Les auteurs tiennent à remercier sincèrement les nombreux professionnels de la santé, établissements de soins de santé, fournisseurs de service et, surtout, les patients touchés et leur famille; ce travail n'aurait pas été possible sans leur généreuse collaboration. Ils remercient aussi tout particulièrement les membres du personnel de la section des maladies à prion du Laboratoire national de microbiologie, des laboratoires nationaux de santé publique, de l'Agence de la santé publique du Canada et des Services de laboratoire de neuropathologie de l'Université d'Ottawa, pour leur compétence et leur dévouement à fournir des services de diagnostic en laboratoire d'excellente qualité.

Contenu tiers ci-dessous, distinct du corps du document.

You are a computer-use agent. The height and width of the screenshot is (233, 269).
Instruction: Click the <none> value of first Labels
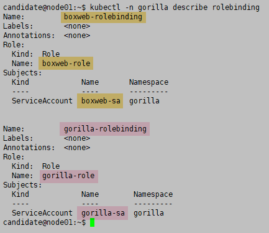click(77, 26)
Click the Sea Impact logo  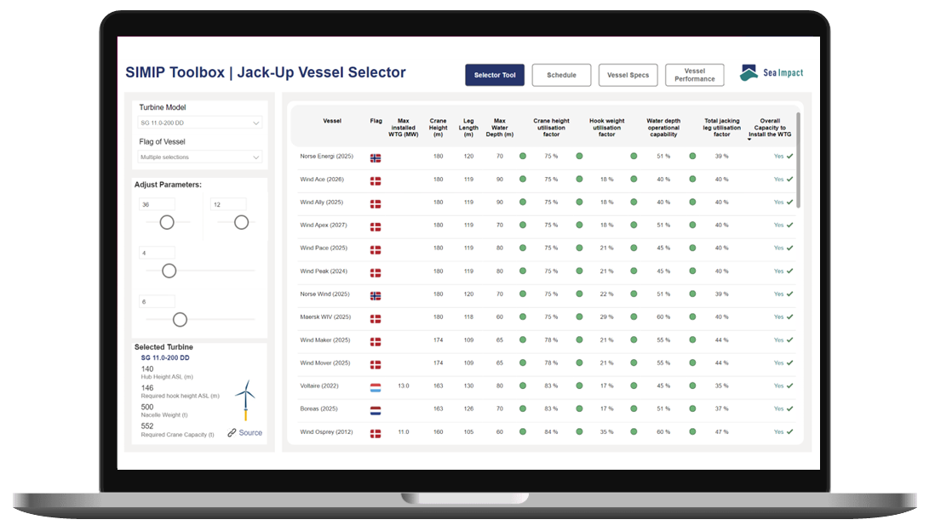click(x=771, y=73)
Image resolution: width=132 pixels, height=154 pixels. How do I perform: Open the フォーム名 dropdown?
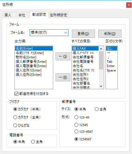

Les chiffres de la population canadienne et les données démographiques utilisés dans le présent rapport ont été adaptés de Statistique Canada; cette mention ne fait en aucun cas office d'approbation par Statistique Canada de la présente publication.

Conflit d’intérêts

Aucun.

Financement

Le Système canadien de surveillance de la maladie de Creutzfeldt-Jakob est financé dans le cadre du Programme des maladies à prion de l'Agence de la santé publique du Canada.